Table 2: Hormonal disturbances and alterations in placental transport and growth occurring in gestational diabetes mellitus and the impact on the foetus
Feature |
Women without GDM |
Proposed pathophysiological effects on the foetus |
Hormones |
Elevated insulin (insulin resistance) Impaired glucose tolerance Elevated adipokines |
Foetal overgrowth (increased risk of macrosomia) Risk of foetal hypoglycaemia due to increased insulin secretion |
Placental growth |
Abnormalities in placental growth and vascular development Reduced placental perfusion |
Foetal hypoxia Foetal growth restriction contributing to IUGR |
Placental transport |
Altered nutrient and oxygen transfer |
Foetal developmental delay IUGR Increased risk of metabolic abnormalities |
GDM = gestational diabetes mellitus; IUGR = intrauterine growth restriction.
Conclusion
GDM is characterized by the inability to compensate for the physiological IR of pregnancy. Many factors have been associated with the development of IR during gestation.

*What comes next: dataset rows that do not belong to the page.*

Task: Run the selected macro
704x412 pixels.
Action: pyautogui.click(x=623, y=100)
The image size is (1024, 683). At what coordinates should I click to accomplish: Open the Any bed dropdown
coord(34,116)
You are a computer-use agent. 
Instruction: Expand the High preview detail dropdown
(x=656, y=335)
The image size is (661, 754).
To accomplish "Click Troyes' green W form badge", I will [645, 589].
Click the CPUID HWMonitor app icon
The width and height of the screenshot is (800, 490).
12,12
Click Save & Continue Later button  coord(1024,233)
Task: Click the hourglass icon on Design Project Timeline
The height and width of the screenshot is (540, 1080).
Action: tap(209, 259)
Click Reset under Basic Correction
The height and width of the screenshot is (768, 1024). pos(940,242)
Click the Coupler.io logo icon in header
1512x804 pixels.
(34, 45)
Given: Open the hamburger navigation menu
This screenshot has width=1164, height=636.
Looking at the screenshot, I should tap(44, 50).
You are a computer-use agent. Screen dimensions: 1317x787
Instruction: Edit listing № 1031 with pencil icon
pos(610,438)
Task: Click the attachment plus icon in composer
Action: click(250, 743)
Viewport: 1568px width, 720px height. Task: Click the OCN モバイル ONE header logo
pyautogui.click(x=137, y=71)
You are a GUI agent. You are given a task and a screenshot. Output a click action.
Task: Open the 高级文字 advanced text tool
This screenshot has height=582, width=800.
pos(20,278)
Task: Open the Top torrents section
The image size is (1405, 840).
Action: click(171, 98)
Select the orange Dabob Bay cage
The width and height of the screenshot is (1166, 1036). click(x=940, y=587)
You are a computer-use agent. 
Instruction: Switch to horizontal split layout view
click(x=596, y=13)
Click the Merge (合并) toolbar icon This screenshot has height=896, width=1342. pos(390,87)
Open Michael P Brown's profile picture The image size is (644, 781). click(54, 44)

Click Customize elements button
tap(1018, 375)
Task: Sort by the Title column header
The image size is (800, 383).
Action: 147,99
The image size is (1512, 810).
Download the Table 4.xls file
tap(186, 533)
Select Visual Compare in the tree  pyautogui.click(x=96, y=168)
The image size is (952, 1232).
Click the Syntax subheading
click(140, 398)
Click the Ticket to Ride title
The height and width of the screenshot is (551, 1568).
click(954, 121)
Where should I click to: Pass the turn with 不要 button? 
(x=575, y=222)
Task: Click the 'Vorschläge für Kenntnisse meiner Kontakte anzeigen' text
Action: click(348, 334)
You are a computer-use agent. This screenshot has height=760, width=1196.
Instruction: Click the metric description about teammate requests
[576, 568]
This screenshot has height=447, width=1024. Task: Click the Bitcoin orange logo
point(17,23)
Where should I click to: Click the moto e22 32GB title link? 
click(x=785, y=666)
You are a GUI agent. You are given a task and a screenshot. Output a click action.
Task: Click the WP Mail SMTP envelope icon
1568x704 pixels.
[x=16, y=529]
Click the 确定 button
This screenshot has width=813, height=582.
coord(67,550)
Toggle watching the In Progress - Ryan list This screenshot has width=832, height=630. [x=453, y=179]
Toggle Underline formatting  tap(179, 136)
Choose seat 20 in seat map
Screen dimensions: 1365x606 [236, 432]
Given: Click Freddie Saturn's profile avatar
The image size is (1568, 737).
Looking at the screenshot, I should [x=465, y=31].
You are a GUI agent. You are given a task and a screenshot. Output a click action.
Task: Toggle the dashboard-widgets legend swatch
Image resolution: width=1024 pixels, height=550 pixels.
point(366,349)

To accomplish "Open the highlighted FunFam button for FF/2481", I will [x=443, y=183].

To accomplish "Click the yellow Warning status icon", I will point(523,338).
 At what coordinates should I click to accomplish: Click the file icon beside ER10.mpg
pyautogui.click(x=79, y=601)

Placental hormones, along with the increase in the production of pro-inflammatory cytokines, maintain the characteristic low-grade inflammatory state of GDM, which is the cause of morphological and functional changes in the placenta. The placenta plays a crucial role in GDM by functioning as a regulator of maternal and foetal circulations. Hence, changes in its size, vascular lesions and microscopic necrosis would affect this regulation. These changes result in several foetal complications, including foetal macrosomia. This condition originates from alterations in placental transport and a decrease in muscle mass, which results from a constant inflammatory process that decreases myogenesis and increases certain lactogenic hormones. Since the mechanisms by which these hormones interact in this pathology have not been fully elucidated, more research should be done to improve the quality of life of patients with GDM and their future children.